Top of Data in this exercise

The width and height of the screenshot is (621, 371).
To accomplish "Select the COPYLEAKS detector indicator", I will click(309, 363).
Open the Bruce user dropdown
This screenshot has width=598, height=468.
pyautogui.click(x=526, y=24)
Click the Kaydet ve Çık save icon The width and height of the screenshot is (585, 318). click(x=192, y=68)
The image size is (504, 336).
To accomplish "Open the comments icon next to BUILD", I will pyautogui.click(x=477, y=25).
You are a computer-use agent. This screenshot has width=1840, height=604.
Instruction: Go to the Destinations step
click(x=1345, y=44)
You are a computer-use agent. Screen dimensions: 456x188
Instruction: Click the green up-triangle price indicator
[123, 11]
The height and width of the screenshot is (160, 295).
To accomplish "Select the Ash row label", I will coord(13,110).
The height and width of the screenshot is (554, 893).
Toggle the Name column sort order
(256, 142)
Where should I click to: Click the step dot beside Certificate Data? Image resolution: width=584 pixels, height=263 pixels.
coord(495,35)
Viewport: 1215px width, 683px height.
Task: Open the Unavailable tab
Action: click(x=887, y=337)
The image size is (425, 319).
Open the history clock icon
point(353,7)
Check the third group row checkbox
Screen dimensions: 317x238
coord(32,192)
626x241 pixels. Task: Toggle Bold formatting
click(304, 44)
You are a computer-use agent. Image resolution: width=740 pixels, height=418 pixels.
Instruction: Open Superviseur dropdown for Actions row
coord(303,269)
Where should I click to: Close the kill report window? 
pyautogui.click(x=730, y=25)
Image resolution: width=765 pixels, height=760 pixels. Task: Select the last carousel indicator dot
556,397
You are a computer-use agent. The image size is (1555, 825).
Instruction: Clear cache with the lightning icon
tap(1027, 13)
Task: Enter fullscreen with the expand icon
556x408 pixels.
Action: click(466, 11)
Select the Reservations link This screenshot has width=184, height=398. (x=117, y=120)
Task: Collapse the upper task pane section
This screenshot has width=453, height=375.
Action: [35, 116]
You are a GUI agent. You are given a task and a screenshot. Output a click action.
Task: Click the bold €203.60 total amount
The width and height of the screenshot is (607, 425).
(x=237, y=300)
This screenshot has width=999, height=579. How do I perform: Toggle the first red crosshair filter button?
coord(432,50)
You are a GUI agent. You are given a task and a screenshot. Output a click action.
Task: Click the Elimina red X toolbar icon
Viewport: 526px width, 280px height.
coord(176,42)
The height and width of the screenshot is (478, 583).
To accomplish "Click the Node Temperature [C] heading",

Bottom of Data in this exercise

Tell how many lines in the listing include the string "computer", and write nothing but that number.

4